Vascularized Limbal Keratitis (VLK): Robert M. Grohe, OD, FAAO
Background
JE is a previous ten year daily wear PMMA wearer and current continuous (seven days) corneal GP lens wearer. The specific GP material worn is unknown and the information is unavailable. In the last week JE has become symptomatic with pain, photophobia, discharge and a white bump noticed by friends on his right eye. He thinks it also occurred previously in the left eye.
Test Procedures/Fitting & Refitting, Lens Designs & Ordering
Visual Acuity (with Corneal GP Lenses):
OD: 20/25 (moderate photophobia)
OS: 20/20 -2 (mild photophobia)
Slit Lamp Examination:
The right lens/cornea demonstrates slightly inferior decentration with < ½ mm movement with blink. The fluorescein pattern shows moderate central pooling, wide mid-peripheral bearing and low edge clearance. There is also a compression-indentation ring imprint remaining on the cornea when the lens is manually dislodged. The left contact lens shows a central position with 1-2mm movement and a mild central pooling, mild mid-peripheral bearing and a low edge clearance.
After Lens Removal:
OD: temporally, there is a whitish elevated limbal mass with a leash of vascularization surrounding and entering the mass. There are trace diffuse corneal and mild overlying superficial punctate keratitis (SPK), moderate arc-like SPK from the edge rubbing against the inner rim of the mass and a 1+ flare in the anterior chamber.
OS: there is mild SPK at 2:00 to 5:00 o’clock and 7:00 to 10:00 o’clock. There is no evidence of either vascularization or anterior chamber reaction.
Treatment:
Contact lens wear was discontinued for two weeks to allow for treatment and healing. JE was prescribed Tobrex topical antibiotic drops used one drop, OU, QID for one week then subsequently placed on Zylet combination drops used one drop, OU, bid for one week to regress the limbal mass. Artificial tears at bedtime were recommended.
Ordering of New Lenses:
Subsequent corneal GP lenses ordered were Dk 100 material fit with a base curve 0.75 flatter than “K” as measured after two weeks of recovery. A moderate edge lift was designed to allow for uninterrupted peripheral clearance and to minimize tissue drag in the peripheral cornea.
Patient Consultation and Education
The key factor for the patient in avoiding a rebound VLK is to discard all previously worn PMMA or GP lenses as patients will revert to them if a new high Dk corneal GP lens is broken or lost.
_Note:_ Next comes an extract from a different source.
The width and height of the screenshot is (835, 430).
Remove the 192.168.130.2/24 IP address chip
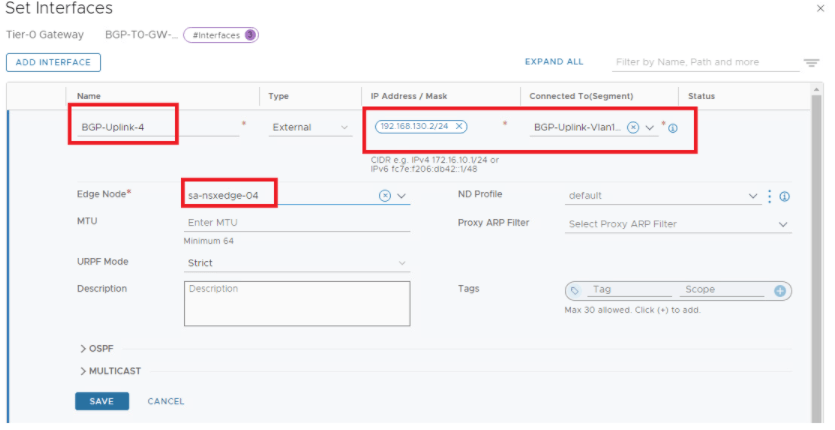click(x=459, y=127)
The key factor for the practitioner is to redesign the new GP lenses with a hyper Dk lens material that incorporates a mild apical bearing lens-to-cornea fitting relationship and a moderate edge lift.
Follow-Up Care/Final Outcome
After initially wearing the new corneal GP lenses for two weeks as daily wear without any appearance of adhesion, VLK or photophobia , JE was able to successfully resume six day continuous wear. Visual acuity was 20/20 -1 with the right lens, 20/20+ with the left lens and 20/20+ OU. To reduce any rebound dryness, JE was asked to use rewetting drops each night before bed and throughout the day as needed.
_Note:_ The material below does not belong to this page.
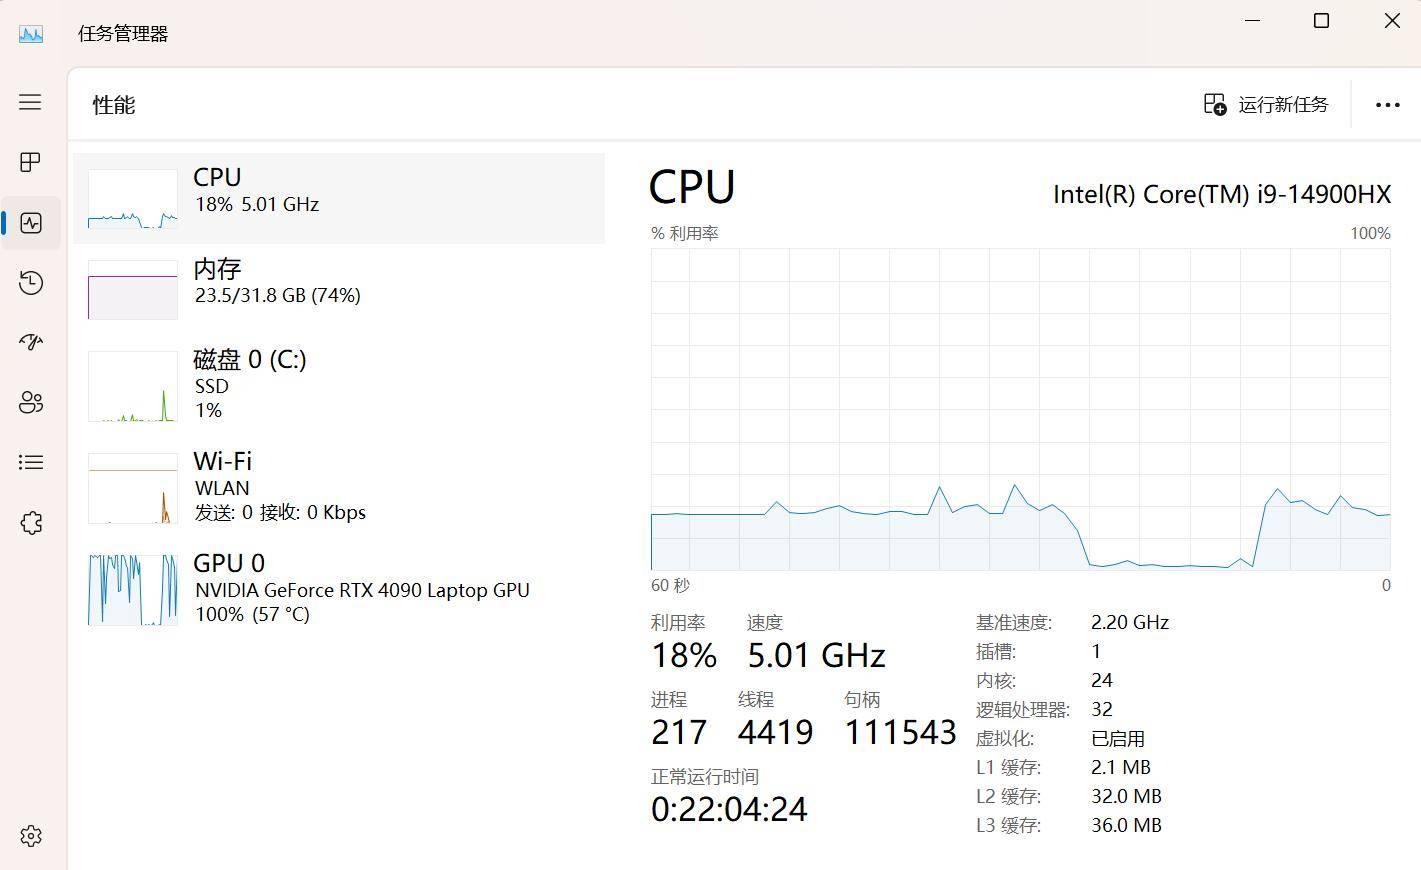This screenshot has height=870, width=1421.
Task: Open the App history sidebar icon
Action: click(31, 283)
Discussion, Alternative Management Options
VLK is a multi-factorial condition most frequently associated with corneal GP continuous wear, chronic dryness, retro lens debris and tight central and peripheral fitting lens designs. After refitting with a high Dk material using an alignment-to-mild apical bearing lens to cornea relationship and moderate edge lift, patients can in most instances return to successful continuous GP wear. To achieve a safe lens-to-cornea fitting relationship, it is important to maintain a superior to central lens position with 1-2mm of lens movement upon blinking.
Before refitting, it is critical to therapeutically treat the cornea with a topical antibiotic and subsequent steroid combination to eliminate any infection and reduce the inflamed limbal mass. Just as important is the need to discard all previously worn lenses as rebound VLK will quickly occur if the same tight fitting lenses are reused.
Alternative options include the nightly use of rewetting drops, reduced continuous wear to 1-3 days or restricting to daily wear only (best option). When daily wear is chosen, it is important for the patient to instill non-preserved eye-drops at bedtime to help maintain corneal and limbal tissue moisture to avoid overnight desiccation. Also, you can recommend regular use of enzyme treatment to minimize hydrophobic lysozyme film buildup.
Practitioners and patients must remain vigilant for any return of VLK as this will occur if subsequent lens-to-cornea relationships become imbalanced toward a tight fitting lens. In cases of persistent inferiorly decentered lenses that promote desiccation, it may be necessary to increase the lens diameter and to select a GP material of lighter specific gravity to encourage a more superior positioning of the lenses.
Suggested Readings
Grohe RM, Lebow KA. Vascularized limbal keratitis. Int Contact Lens Clin 1989;16(7&8):197-209.